Set of tasks >>
(a) In the post about moving to Dublin, how long is the marketing master's program the writer found at University College Dublin?
(b) Pick up the post about moving to Dublin right after its final sentence and keep writing.

Passage >>
====
30 Sep 3 Days in Dublin
13 months ago, we packed everything into two suitcases apiece and moved across the pond from Austin, Texas to Dublin, Ireland. It all started the summer prior when Aidan (whose dad is from Co. Mayo) applied for his Irish passport and we took a trip there to visit their family.
Ireland is kind of like the guy or gal next door you never expected to fall madly in love with until one day, you’re sitting on the bleachers together after all the football players and cheerleaders went home. It’s a country I admittedly never prioritized visiting before meeting Aidan, but that little island blew me away with its natural beauty, its culture, and its people.
I’d been thinking about going to graduate school for a while, which sucks up two years of your life and all your money in the States. When we returned from our trip, a lightbulb went off. Isn’t school a hell of a lot cheaper in Europe, and oftentimes better? I found a one-year marketing master’s program at the University College Dublin at half the price of anything in the States, applied, and received an acceptance letter within two weeks that allowed me only two weeks to decide.
We stayed up late that night hashing out the pros and cons. Aside from the stressful logistics of moving abroad, there was no real reason why we shouldn’t take the leap. We kept talking ourselves out of it and dancing back around to a resounding “why the hell not?” So we hosted a boozy yard sale in our apartment and sold everything, went home to the east coast for a couple of weeks, and gladly kissed Trump’s America goodbye.
====
Rows from a dataset
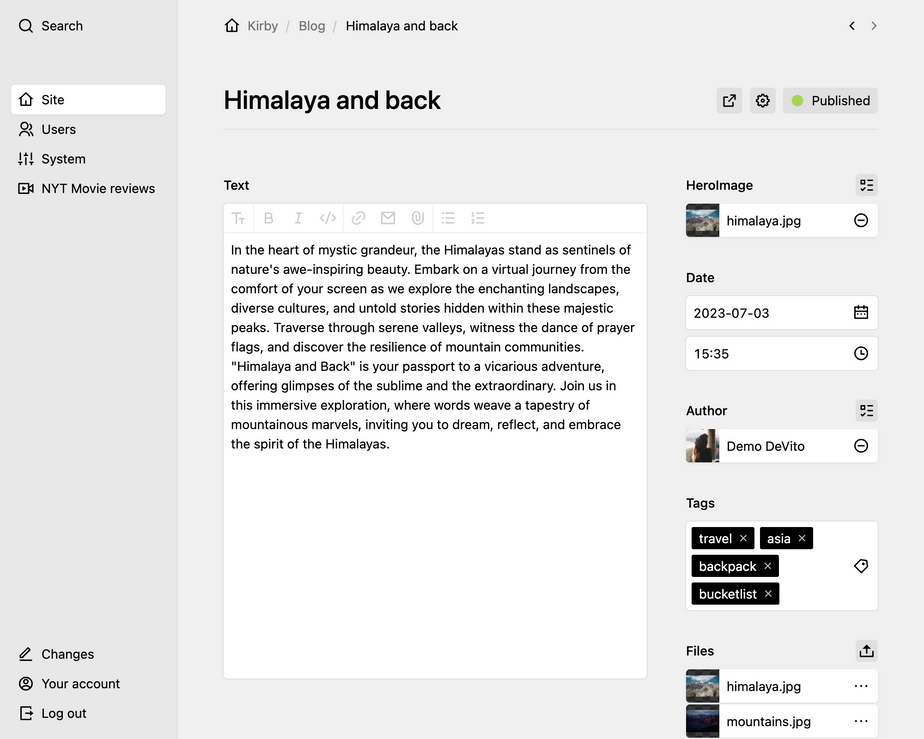Remove Demo DeVito from the Author field
Screen dimensions: 924x739
coord(861,446)
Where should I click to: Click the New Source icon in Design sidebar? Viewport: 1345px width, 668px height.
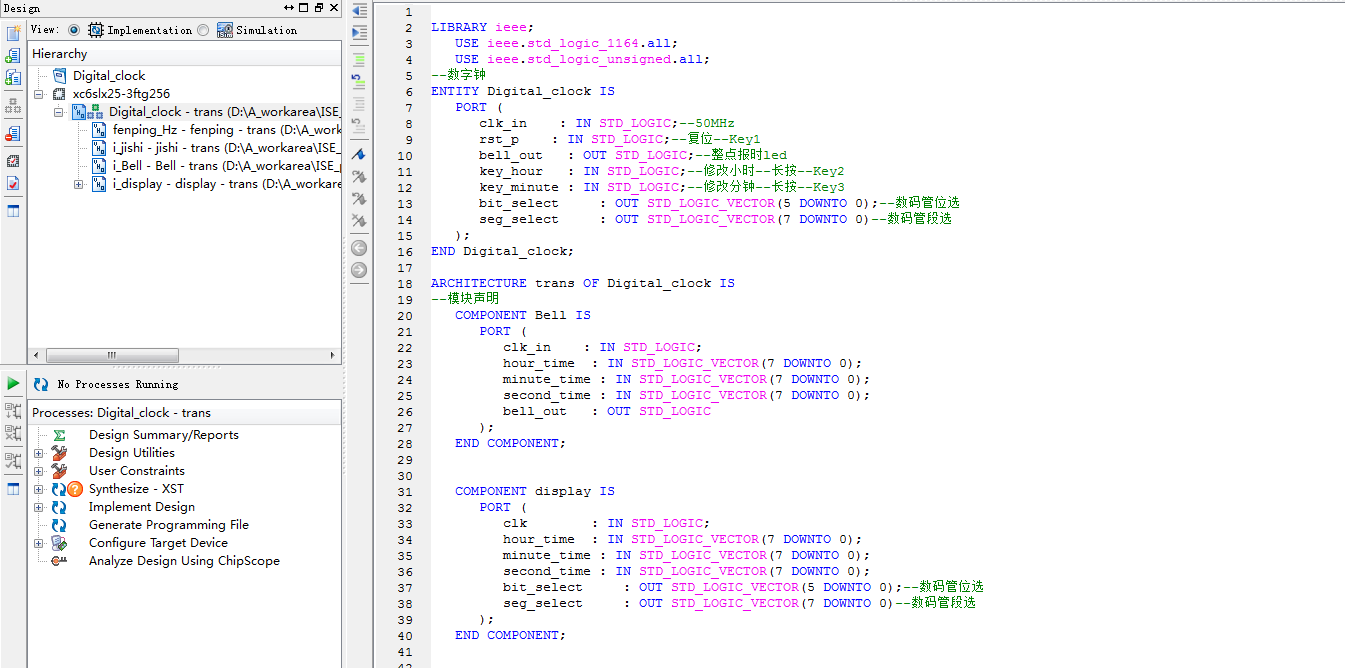tap(13, 33)

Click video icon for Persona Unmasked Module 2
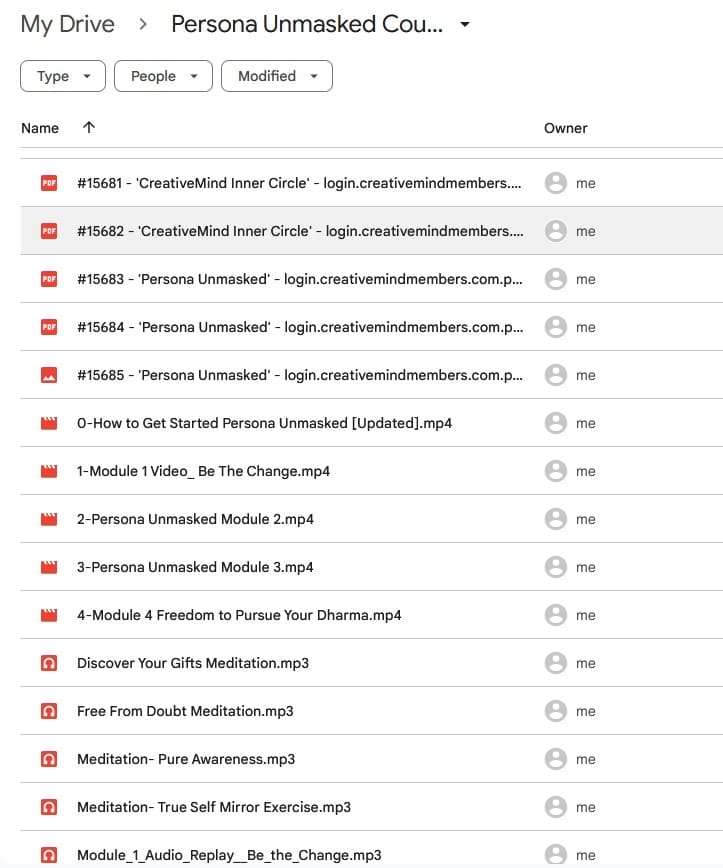(x=48, y=519)
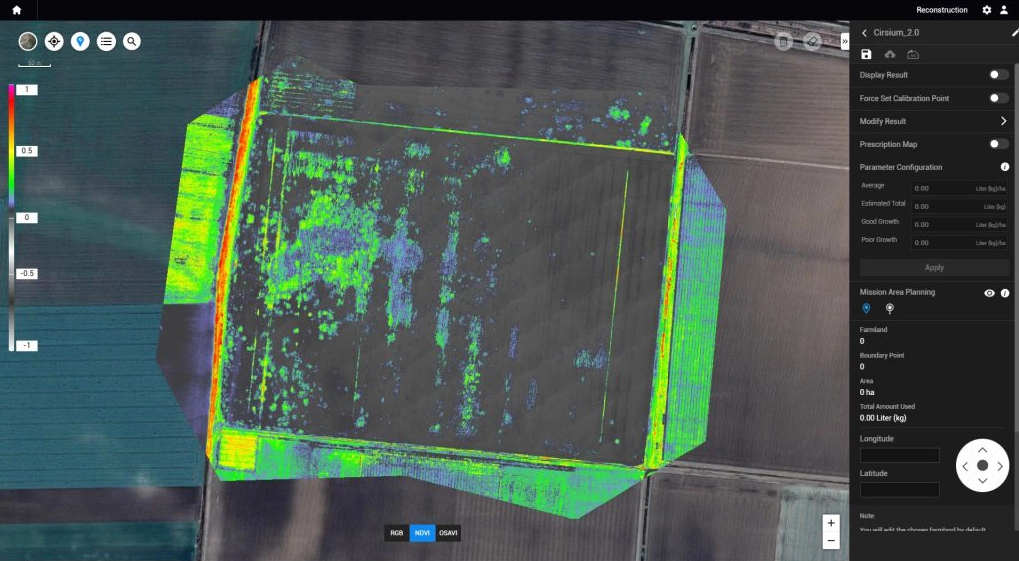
====
Task-by-task answers >>
(a) One year.

(b)
Just over a year later, I’m sitting back in my family’s home in Vermont feeling like none of this ever really happened. We made wonderful friends through my graduate program, explored the perimeter of Ireland almost in its entirety (and drove straight across the country many a time), hosted more friends and family than we can count on our collective fingers, and hopped on Ryanair flights to amazing cities all over Europe.
It was the kind of year many people dream of and most people never get to have. With that kind of pressure, there’s bound to be regrets, but we did our best to balance acclimating, traveling, and hosting.
Dublin is a great city with so much to offer. The types of hipster bars and eateries we’d grown accustomed to in Austin are popping up by the minute, and the music scene is arguably the best in the world. Lively trad sessions are contained within even the most unassuming of pubs, and there are so many on every block that you’d be wise to follow your heart instead of your phone from time to time.
Dublin also has fabulous museums, many of which are free, the Guinness Storehouse and Jameson Distillery, surprisingly good food (you can expect to gain one kg per day), great theatre and nightlife. Still, if you can visit Ireland for more than a few days we encourage you to spend two or three nights in Dublin and then drive out to see the countryside. Check out our itineraries on the Ring of Kerry, Galway and Doolin, and Northern Ireland before planning your Ireland trip!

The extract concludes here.